Se conceitos éticos fundamentais ganhassem corpo e saíssem às ruas, não seriam reconhecidos, não receberiam mero bom dia de quem quer que fosse. Seus milenares ensinamentos sumiram como sumiu a voz das consciências, instruídas a se sentirem sempre bem, mesmo quando tudo estiver mal.
Em vão os náufragos do imanente buscam salvar-se do desastre cultural e civilizacional suspendendo-se por seus também imanentes cabelos. Em círculos andam os cegos conduzidos por cegos. Entre eles estão muitos de nossos profetas cotidianos, em seus microfones, a rir da virtude, troçar do bem, medindo a grandeza humana com a régua da própria pequenez.
A futura ministra das mulheres, família e direitos humanos, Damares Alves, contou ter visto Jesus num “pé de goiaba”, quando criança, numa ocasião em que, tomada pelo desespero, planejava a própria morte por envenenamento. Aquela visão salvou-lhe a vida. Pronto! Foi o que bastou para se tornar motivo de piada, ao desfrute dos profetas da filosofia miserável. “Como assim, foi salva por Jesus? Ela sequer tentou içar-se do desespero pelos próprios cabelos? Ela viu e creu? Ela ouviu e entendeu?”.

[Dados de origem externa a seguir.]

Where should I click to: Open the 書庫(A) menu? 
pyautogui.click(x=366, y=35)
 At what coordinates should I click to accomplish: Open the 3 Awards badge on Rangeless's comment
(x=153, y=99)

Como esse imanentismo é burro e maldoso! Leandro Karnal, um dos que fizeram coro contra o relato da ministra, correu a desculpar-se ao saber que a criança do pé de goiaba fora abusada: “Fui precipitado, julguei de forma equivocada e reagi de forma atabalhoada. Ironizei sem saber da dor e julguei uma concepção religiosa. Minhas postagens estavam distantes dos valores de tolerância e liberdade. Acredito nestes valores”.
Haveria pedido de desculpas, fossem menos dramáticas as circunstâncias? O julgamento de uma concepção religiosa é parte do preconceito que, de todos os lados, ataca o futuro governo Bolsonaro. O episódio faz nova prova de que a dita tolerância destes tempos náufragos tem seu vodu, nele espeta agulhinhas sempre que pode e não o tolera sequer em crianças. Insensatos!
Com tais formadores de opinião aprendo cotidianamente de onde não me vem salvação, nem lição ou ilustração. Prefiro a visão que salvou a vida da menina Damares.
Por Percival Puggina, membro da Academia Rio-Grandense de Letras, é arquiteto, empresário e escritor e titular do site www.puggina.org, colunista de dezenas de jornais e sites no país. Autor de Crônicas contra o totalitarismo; Cuba, a tragédia da utopia; Pombas e Gaviões; A tomada do Brasil. integrante do grupo Pensar+.